Now summer dreams are flowing along the Brindley canal, pooling in the quiet places where the current runs slow, seeping under the bridge, swirling upstream around the lock-gates.
Venetia Hall, an elderly painter who lives on one of the narrowboats and has that day returned from her annual visit to the Tate, finds herself swimming, a young girl again, in water almost tropically warm. It is night, but garden candles burn in tall cressets, illuminating apple trees full of cascading roses. Around her, lilies, floating on pads as large as plates, have opened to spill their heavy perfume into the summer air. She can hear laughter and voices and the clink of glasses; music drifting lazily from the bandstand. She turns to float on her back, and it is then she realises that her feet have become entangled in the lily roots, and that the man she has been swimming with has disappeared from view...
*
Up on Village Road, the McEwan twins, each, alone, have dreams of flying out of their dormer window. Separately, they step from the ledge, spiral and fall...
*
Fred Burbage and his wife Enid have been bickering more than usual recently, and always over the tiniest of domestic matters: now, he turns over in his sleep, his hands gripping the pillow as if it is his wife’s throat; and tomorrow morning when he wakes it will be with relieved surprise that he finds Enid still snoring gently beside him.

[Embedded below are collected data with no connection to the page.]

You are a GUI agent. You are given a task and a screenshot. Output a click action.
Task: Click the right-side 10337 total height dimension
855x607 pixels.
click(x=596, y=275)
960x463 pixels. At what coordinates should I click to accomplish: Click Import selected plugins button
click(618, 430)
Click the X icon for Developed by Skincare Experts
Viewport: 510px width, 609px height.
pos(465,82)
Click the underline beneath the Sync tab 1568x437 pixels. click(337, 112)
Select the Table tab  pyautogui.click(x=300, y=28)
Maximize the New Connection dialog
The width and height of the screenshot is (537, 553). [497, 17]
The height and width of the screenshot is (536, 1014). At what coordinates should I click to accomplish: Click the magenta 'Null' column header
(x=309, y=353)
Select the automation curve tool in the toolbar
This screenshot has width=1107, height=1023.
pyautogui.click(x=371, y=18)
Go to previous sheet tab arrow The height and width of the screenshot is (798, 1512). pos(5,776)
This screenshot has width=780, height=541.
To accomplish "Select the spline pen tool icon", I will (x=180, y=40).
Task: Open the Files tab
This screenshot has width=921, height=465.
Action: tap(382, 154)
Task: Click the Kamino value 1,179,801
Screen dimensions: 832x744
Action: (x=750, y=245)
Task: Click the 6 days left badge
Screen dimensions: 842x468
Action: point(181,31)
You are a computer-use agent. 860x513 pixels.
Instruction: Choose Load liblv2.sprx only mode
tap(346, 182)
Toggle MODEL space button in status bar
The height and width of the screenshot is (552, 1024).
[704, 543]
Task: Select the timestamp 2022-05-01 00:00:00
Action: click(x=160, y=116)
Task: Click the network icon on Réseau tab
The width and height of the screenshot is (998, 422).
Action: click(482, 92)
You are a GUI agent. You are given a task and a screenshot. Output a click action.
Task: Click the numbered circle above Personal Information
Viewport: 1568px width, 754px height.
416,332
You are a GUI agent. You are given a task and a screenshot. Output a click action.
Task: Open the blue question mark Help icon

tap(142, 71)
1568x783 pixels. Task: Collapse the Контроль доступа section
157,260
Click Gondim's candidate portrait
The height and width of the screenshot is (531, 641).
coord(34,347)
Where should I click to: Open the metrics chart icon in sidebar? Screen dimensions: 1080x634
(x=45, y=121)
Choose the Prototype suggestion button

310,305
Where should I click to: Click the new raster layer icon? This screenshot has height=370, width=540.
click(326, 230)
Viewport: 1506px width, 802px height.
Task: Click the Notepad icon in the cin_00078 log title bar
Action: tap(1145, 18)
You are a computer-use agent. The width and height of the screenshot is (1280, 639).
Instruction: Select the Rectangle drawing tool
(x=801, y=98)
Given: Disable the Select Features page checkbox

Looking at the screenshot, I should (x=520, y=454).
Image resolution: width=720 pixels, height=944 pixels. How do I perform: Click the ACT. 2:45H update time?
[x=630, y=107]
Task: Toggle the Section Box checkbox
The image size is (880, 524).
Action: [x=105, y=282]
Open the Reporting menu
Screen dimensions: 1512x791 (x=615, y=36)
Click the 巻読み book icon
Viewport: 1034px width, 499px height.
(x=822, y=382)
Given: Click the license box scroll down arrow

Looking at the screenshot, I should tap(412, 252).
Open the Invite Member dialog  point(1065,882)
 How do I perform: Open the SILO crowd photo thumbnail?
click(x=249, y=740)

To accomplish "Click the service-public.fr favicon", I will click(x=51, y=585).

Another dreamer is visited by a long-backed fox, its fur all burnished copper, save for a grey patch on one flank. Its eyes are knowing, and wary. When it opens its wide black mouth, the dreamer hears it speak: ‘Take care of what you dream,’ it tells her, ‘for when you dream, your fears eat the world. Someone must warn you of the damage you do, awake and asleep. We care, and are watching.’